## TASK ITEM
Once you reach the line containing "The height and width of the screenshot is (624, 800)." in the entries below, write out that line and each one after it down to the line containing "Filter by the", exactly and with nothing added.

## EXERCISE INPUTS

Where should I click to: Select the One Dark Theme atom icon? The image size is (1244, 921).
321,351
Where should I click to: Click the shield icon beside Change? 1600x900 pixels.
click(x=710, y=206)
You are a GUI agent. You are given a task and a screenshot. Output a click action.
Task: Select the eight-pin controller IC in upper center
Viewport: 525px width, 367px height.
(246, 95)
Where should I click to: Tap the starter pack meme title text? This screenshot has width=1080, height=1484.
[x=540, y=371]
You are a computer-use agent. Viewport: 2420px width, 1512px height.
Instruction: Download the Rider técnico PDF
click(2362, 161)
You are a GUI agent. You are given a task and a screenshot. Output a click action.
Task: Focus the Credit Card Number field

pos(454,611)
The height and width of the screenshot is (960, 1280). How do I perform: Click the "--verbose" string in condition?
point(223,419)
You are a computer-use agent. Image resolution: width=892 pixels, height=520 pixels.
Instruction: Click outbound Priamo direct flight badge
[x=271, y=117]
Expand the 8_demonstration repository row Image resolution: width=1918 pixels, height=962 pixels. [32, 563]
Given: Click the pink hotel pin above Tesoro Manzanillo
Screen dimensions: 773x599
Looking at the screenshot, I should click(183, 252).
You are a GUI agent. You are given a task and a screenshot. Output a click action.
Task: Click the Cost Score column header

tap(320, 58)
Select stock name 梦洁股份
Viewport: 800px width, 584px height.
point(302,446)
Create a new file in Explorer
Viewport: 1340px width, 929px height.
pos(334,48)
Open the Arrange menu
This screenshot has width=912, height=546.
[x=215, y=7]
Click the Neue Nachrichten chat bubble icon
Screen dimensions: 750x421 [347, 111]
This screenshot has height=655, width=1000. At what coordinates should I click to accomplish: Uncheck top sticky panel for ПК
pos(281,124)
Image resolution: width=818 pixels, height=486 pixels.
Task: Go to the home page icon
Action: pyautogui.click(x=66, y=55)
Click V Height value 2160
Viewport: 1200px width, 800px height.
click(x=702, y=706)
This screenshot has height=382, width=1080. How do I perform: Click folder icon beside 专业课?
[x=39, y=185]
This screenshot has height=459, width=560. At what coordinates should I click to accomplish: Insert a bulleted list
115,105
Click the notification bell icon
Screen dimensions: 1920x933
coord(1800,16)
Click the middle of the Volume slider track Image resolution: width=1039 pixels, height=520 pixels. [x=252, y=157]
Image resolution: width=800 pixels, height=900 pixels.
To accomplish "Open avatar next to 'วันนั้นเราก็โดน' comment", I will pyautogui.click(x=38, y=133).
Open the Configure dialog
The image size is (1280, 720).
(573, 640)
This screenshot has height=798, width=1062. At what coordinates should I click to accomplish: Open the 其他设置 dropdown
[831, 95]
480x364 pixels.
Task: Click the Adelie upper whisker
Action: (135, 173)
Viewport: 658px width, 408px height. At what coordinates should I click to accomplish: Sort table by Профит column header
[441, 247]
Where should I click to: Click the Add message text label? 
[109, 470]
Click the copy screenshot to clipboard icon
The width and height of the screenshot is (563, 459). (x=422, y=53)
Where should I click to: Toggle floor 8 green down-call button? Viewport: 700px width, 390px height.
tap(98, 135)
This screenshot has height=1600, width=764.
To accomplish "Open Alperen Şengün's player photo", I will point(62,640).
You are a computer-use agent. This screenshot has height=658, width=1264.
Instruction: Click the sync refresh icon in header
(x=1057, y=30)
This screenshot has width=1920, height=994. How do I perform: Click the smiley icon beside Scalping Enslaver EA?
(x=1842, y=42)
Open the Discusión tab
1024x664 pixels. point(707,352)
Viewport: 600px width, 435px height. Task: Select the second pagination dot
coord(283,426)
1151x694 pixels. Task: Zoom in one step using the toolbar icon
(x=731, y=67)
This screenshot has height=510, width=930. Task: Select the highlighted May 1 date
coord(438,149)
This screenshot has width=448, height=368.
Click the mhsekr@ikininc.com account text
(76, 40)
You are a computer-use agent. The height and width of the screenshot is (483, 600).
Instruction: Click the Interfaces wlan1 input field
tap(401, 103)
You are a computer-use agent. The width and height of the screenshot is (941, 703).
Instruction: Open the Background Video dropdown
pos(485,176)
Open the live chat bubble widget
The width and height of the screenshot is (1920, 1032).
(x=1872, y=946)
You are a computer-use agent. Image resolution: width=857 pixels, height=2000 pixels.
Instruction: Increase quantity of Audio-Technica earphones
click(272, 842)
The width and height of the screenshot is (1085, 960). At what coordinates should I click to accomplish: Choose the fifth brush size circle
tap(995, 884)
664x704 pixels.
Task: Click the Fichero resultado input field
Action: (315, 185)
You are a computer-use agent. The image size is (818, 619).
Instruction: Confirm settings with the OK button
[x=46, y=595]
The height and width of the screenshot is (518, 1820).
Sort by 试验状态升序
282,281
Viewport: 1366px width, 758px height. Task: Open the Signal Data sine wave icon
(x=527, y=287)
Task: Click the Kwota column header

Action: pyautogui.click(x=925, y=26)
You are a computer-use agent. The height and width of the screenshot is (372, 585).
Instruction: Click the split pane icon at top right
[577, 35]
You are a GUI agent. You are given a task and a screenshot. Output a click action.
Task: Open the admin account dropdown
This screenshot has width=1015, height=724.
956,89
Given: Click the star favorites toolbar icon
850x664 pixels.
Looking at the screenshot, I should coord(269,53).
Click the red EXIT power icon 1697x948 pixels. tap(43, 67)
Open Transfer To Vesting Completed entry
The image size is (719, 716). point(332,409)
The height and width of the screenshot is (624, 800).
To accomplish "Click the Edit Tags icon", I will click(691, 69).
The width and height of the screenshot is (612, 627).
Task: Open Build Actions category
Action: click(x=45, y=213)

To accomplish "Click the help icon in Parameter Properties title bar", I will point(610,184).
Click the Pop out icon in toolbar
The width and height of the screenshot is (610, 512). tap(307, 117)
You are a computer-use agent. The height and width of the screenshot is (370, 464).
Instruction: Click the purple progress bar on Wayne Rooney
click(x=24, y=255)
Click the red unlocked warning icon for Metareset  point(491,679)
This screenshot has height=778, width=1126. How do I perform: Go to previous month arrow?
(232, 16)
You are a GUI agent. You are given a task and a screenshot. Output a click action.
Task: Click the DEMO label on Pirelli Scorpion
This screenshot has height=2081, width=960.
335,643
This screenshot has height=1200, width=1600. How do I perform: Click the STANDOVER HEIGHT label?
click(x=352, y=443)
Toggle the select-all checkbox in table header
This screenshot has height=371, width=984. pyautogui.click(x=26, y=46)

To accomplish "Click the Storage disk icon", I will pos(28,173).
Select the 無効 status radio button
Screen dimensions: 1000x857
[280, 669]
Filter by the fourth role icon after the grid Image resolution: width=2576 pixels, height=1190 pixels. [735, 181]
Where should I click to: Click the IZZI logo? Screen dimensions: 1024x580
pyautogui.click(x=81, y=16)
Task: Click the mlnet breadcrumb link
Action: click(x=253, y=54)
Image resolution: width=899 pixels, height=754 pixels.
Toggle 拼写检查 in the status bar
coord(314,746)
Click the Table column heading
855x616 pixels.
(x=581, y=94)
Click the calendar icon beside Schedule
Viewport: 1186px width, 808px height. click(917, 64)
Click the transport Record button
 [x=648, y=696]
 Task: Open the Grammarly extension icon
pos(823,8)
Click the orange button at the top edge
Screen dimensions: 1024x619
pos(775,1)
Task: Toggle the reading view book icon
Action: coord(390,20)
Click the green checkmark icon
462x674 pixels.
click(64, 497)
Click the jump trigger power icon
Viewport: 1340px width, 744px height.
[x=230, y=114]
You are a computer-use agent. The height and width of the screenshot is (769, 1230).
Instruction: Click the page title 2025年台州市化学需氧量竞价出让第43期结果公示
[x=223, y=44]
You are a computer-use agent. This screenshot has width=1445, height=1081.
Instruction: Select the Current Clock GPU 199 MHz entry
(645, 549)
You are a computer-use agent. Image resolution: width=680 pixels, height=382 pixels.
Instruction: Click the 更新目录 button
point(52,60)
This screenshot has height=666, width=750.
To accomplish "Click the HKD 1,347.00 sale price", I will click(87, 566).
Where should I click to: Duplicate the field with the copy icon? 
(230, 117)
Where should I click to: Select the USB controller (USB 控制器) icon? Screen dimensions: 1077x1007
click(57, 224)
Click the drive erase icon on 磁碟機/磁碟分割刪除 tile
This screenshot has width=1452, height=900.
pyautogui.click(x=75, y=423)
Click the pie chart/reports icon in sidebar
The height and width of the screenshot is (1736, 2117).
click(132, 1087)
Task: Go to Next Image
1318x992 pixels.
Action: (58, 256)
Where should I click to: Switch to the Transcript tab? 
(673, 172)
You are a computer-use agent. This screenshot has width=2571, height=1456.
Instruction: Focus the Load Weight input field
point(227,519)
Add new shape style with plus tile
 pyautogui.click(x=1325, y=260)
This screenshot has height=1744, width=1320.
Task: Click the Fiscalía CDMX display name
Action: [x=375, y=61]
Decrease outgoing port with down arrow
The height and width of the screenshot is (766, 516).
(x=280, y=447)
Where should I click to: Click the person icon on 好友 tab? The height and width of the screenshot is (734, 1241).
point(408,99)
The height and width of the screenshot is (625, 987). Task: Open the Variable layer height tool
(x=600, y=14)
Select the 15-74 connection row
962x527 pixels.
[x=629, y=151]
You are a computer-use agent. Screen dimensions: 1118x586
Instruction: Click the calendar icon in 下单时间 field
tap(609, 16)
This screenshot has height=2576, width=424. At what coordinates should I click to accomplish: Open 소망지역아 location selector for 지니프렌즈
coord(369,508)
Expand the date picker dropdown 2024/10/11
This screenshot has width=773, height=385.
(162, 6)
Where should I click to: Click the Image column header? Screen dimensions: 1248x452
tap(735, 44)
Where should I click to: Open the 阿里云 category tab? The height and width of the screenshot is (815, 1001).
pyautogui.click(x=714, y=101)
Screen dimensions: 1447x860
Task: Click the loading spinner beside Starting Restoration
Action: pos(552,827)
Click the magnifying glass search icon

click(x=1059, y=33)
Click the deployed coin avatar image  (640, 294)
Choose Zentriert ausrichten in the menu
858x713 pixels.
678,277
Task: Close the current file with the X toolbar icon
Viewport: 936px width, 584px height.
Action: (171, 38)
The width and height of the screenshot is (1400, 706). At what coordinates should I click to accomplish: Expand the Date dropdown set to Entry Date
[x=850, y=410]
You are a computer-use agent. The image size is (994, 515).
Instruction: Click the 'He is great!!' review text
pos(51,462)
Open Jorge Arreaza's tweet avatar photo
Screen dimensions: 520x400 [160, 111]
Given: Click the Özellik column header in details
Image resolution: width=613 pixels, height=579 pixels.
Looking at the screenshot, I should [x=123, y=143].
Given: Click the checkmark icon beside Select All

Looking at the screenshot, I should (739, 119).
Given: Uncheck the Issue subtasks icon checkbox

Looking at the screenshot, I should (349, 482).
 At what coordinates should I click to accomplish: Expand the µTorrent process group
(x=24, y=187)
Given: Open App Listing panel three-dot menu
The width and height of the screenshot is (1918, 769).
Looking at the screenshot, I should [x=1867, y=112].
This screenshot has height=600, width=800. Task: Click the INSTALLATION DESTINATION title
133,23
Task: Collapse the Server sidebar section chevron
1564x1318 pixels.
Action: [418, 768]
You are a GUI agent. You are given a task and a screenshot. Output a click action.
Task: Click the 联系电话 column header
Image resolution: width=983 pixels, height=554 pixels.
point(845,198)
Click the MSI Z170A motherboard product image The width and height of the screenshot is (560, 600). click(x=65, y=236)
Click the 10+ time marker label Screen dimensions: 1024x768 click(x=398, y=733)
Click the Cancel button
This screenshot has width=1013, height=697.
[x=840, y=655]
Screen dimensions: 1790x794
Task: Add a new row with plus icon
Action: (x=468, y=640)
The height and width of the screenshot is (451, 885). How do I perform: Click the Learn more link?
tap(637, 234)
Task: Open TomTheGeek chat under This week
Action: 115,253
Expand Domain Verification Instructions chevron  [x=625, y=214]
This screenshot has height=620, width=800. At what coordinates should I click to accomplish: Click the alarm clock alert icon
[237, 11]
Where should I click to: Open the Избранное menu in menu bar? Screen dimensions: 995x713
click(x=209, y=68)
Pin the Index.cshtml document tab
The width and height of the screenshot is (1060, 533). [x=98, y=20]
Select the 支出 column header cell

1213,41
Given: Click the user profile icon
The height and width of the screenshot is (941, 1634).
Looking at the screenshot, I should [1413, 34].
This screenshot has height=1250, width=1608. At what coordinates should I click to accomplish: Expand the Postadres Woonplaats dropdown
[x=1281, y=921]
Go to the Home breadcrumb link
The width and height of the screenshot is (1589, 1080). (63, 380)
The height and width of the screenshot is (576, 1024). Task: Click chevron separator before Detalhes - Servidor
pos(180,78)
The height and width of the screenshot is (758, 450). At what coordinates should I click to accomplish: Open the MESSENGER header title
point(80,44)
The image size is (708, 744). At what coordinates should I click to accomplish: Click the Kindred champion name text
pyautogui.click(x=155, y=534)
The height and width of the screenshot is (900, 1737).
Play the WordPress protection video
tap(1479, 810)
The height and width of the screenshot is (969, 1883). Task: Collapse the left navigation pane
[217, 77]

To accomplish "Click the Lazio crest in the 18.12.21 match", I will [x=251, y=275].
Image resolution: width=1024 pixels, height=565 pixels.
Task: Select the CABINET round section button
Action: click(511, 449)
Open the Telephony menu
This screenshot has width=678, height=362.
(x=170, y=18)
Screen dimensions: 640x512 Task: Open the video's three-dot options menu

## WRITTEN SOLUTION
The height and width of the screenshot is (624, 800).
To accomplish "Click the Edit Tags icon", I will click(691, 69).
The width and height of the screenshot is (612, 627).
Task: Open Build Actions category
Action: click(x=45, y=213)

To accomplish "Click the help icon in Parameter Properties title bar", I will point(610,184).
Click the Pop out icon in toolbar
The width and height of the screenshot is (610, 512). tap(307, 117)
You are a computer-use agent. The height and width of the screenshot is (370, 464).
Instruction: Click the purple progress bar on Wayne Rooney
click(x=24, y=255)
Click the red unlocked warning icon for Metareset  point(491,679)
This screenshot has height=778, width=1126. How do I perform: Go to previous month arrow?
(232, 16)
You are a GUI agent. You are given a task and a screenshot. Output a click action.
Task: Click the DEMO label on Pirelli Scorpion
This screenshot has height=2081, width=960.
335,643
This screenshot has height=1200, width=1600. How do I perform: Click the STANDOVER HEIGHT label?
click(x=352, y=443)
Toggle the select-all checkbox in table header
This screenshot has height=371, width=984. pyautogui.click(x=26, y=46)

To accomplish "Click the Storage disk icon", I will pos(28,173).
Select the 無効 status radio button
Screen dimensions: 1000x857
[280, 669]
Filter by the fourth role icon after the grid Image resolution: width=2576 pixels, height=1190 pixels. [735, 181]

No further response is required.